«Ho detto solo tante fesserie. Non ho mai pensato che i femminicidi fossero una cosa normale. Erano frasi senza senso. Temevo che Filippo si suicidasse». Il padre del giovane Filippo Turetta, reo confesso del femminicidio di Giulia Cecchettin, chiede scusa per le parole intercettate e rese pubbliche nel colloquio avuto con il figlio nel carcere di Montorio Veronese, lo scorso dicembre.
Le frasi incriminate: «Un momento di debolezza»
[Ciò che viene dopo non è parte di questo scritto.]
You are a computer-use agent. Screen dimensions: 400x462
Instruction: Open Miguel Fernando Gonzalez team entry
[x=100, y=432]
Era il 3 dicembre scorso quando Nicola Turetta e la moglie Elisabetta Martini incontravano per la prima volta il figlio Filippo nella saletta del carcere veronese dopo l’omicidio di Giulia e la fuga in Germania: «Hai fatto qualcosa, però non sei un mafioso, non sei uno che ammazza le persone – diceva in quell’occasione il padre a Filippo -. Hai avuto un momento di debolezza. Non sei un terrorista. Devi farti forza. Non sei l’unico… Ci sono altri 200 femminicidi! Però ti devi laureare…».
Le scuse di Nicola Turetta
Nicola Turetta e la moglie Elisabetta Martini avevano fatto il possibile finora per stare lontani dai riflettori. Ma dopo che i media hanno diffuso gli stralci di quella conversazione privata, l’uomo ha sentito il bisogno di scusarsi. «Quegli istanti per noi erano devastanti – dice Nicola Turetta al Corriere della Sera -. Non sapevamo come gestirli. Vi prego, non prendete in considerazione quelle stupide frasi. Vi supplico, siate comprensivi». «C’erano stati tre suicidi a Montorio in quei giorni – ricorda – Ci avevano appena riferito che anche nostro figlio era a rischio».
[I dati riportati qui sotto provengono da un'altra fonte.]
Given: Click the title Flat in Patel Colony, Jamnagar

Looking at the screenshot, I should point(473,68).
Nicola Turetta: «Ero solo un padre disperato»
Letto delle sue frasi sui media, Nicola Turetta confessa di non essere riuscito a dormire. «Sto malissimo. Sono uscito di casa per non preoccupare ulteriormente mia moglie e l’altro mio figlio. Ora si trovano ad affrontare una gogna mediatica dopo quel colloquio pubblicato dai giornali. Io ed Elisabetta avevamo appena trovato la forza di tornare al lavoro. Abbiamo un altro figlio a cui pensare, dobbiamo cercare di andare avanti in qualche modo, anche se è difficilissimo. Chi avrà il coraggio di affrontare gli sguardi e il giudizio dopo quei titoloni che mi dipingono come un mostro… Ero solo un padre disperato. Chiedo scusa. Provo vergogna per quelle frasi, non le ho mai pensate, in quegli istanti ho solo cercato di evitare che Filippo si suicidasse».
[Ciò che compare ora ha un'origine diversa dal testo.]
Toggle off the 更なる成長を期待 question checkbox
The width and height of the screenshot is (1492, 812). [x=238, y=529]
Elena Cecchettin: «No alla normalizzazione del femminicidio»
Parole che prendono nettamente le distanze da quelle frasi dal sapore assolutorio e tranquillizzante verso il figlio, ora definite disperate. Frasi che inevitabilmente hanno sollevato un’ondata di indignazione. A partire dalla famiglia Cecchettin con Elena, la sorella di Giulia, che nelle stories su Instagram aveva invitato a rifiutare “ogni normalizzazione del femminicidio”: «Scandalizzarsi per quello che è stato intercettato, e continuare a normalizzare la gelosia, scusare l’amico solo perché ‘un po’ possessivo’, o scherzare su stupro o femminicidio fa parte del problema. Scandalizzarsi e basta senza cambiare i propri comportamenti non porta a nulla». «Continuiamo a fare rumore, a rompere questo silenzio omertoso – aveva aggiunto – Per Giulia, per tutti gli altri ‘duecento’ femminicidi, nessuna vittima resti solo statistica».
La posizione dell’Odg
Anche l’Ordine dei Giornalisti, con il presidente Carlo Bartoli, è intervenuto sulla vicenda: «Il dovere del giornalista – dice – è distinguere cosa è essenziale per la comprensione dei fatti da ciò che è pura e semplice incursione nel dramma di genitori di fronte a un figlio che ha commesso un crimine terribile. Un dramma umano, quello del padre e della madre, che va rispettato». «Non è in gioco la terzietà del giudice – afferma – così come da quel colloquio non emerge alcun elemento rilevante per le indagini e, quindi, di interesse pubblico».